Records provided:
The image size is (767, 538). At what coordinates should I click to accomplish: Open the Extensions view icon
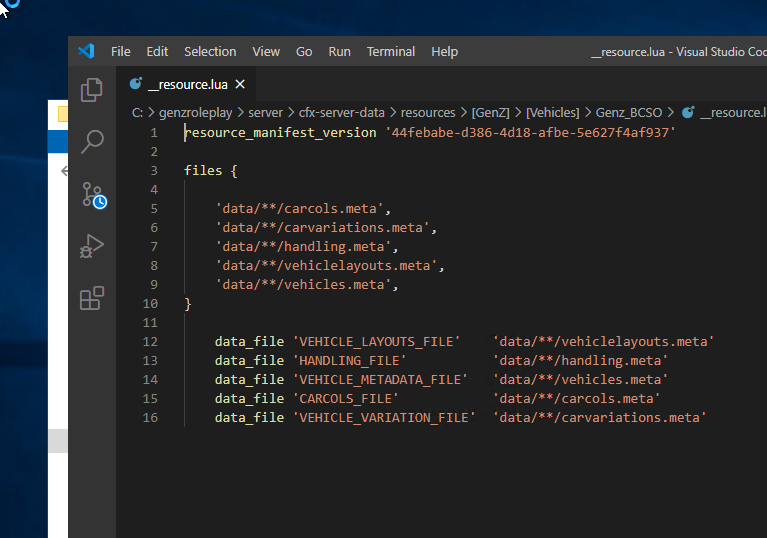(x=92, y=298)
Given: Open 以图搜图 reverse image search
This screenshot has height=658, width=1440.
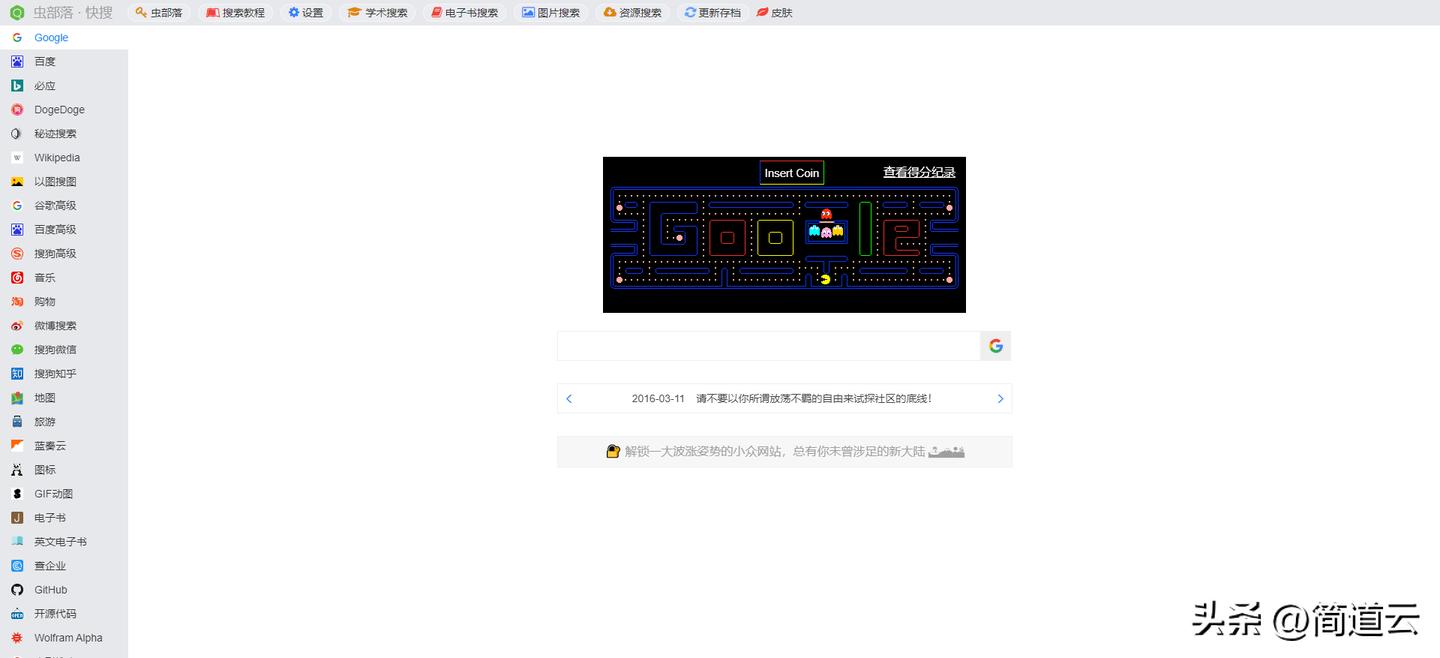Looking at the screenshot, I should click(x=56, y=181).
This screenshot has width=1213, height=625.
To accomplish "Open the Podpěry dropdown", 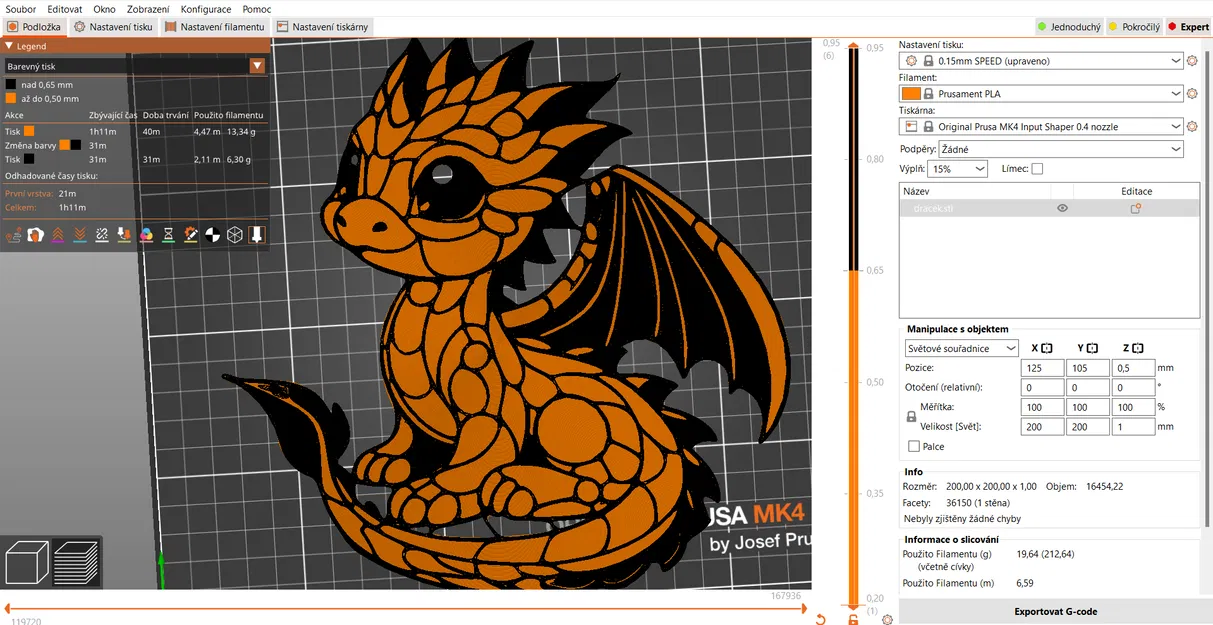I will 1062,148.
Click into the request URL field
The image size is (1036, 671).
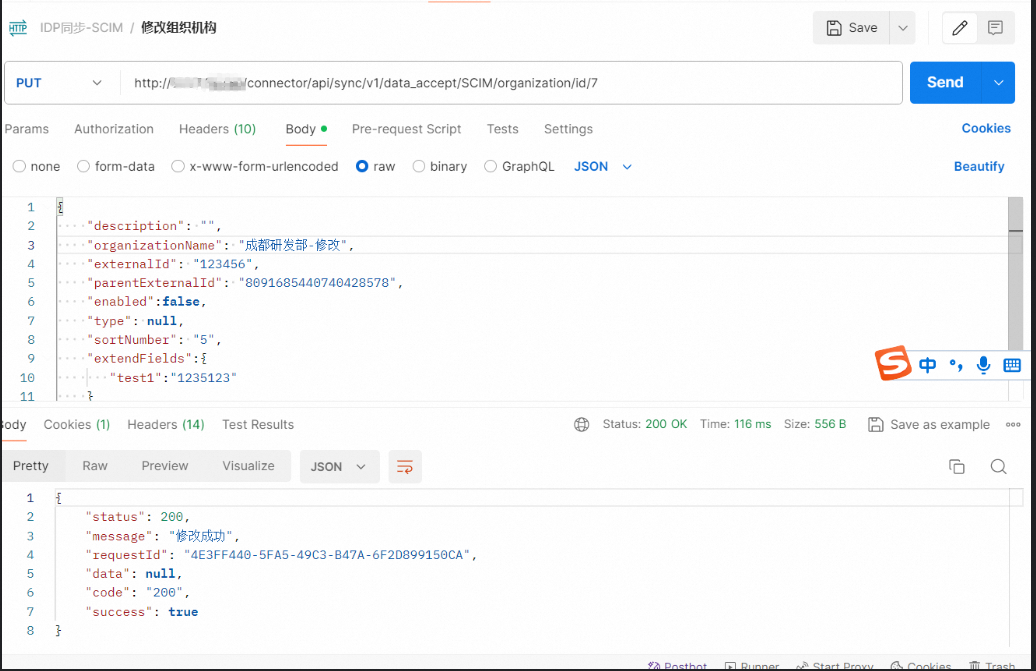click(x=500, y=83)
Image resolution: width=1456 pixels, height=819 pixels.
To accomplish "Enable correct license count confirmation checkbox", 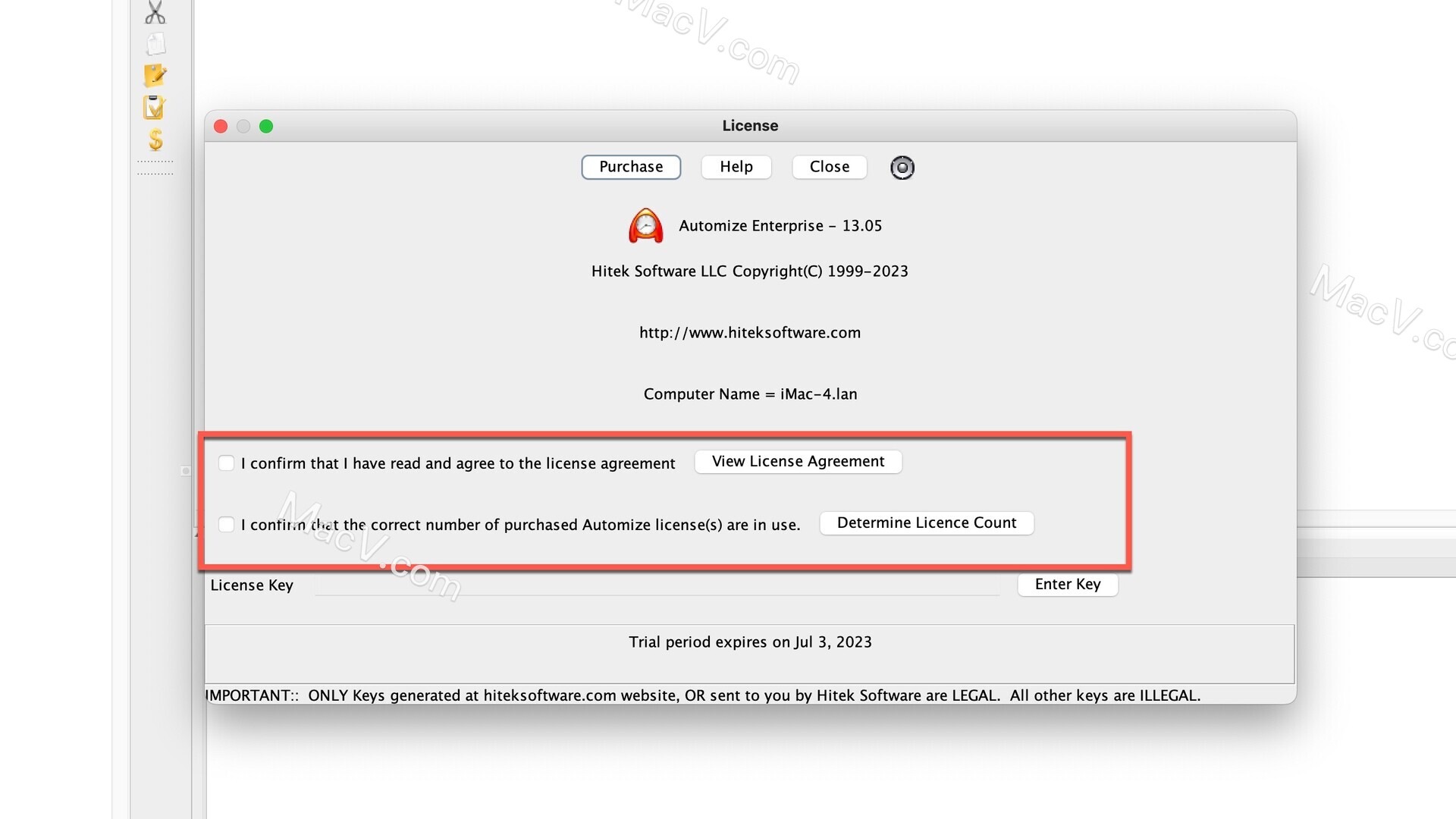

What to produce: Each line from the one containing "The image size is (1036, 671)." through the last line of the listing must be copied exactly, and the pictures must not be.

Answer space:
The image size is (1036, 671).
click(x=500, y=83)
Image resolution: width=1456 pixels, height=819 pixels.
To accomplish "Enable correct license count confirmation checkbox", 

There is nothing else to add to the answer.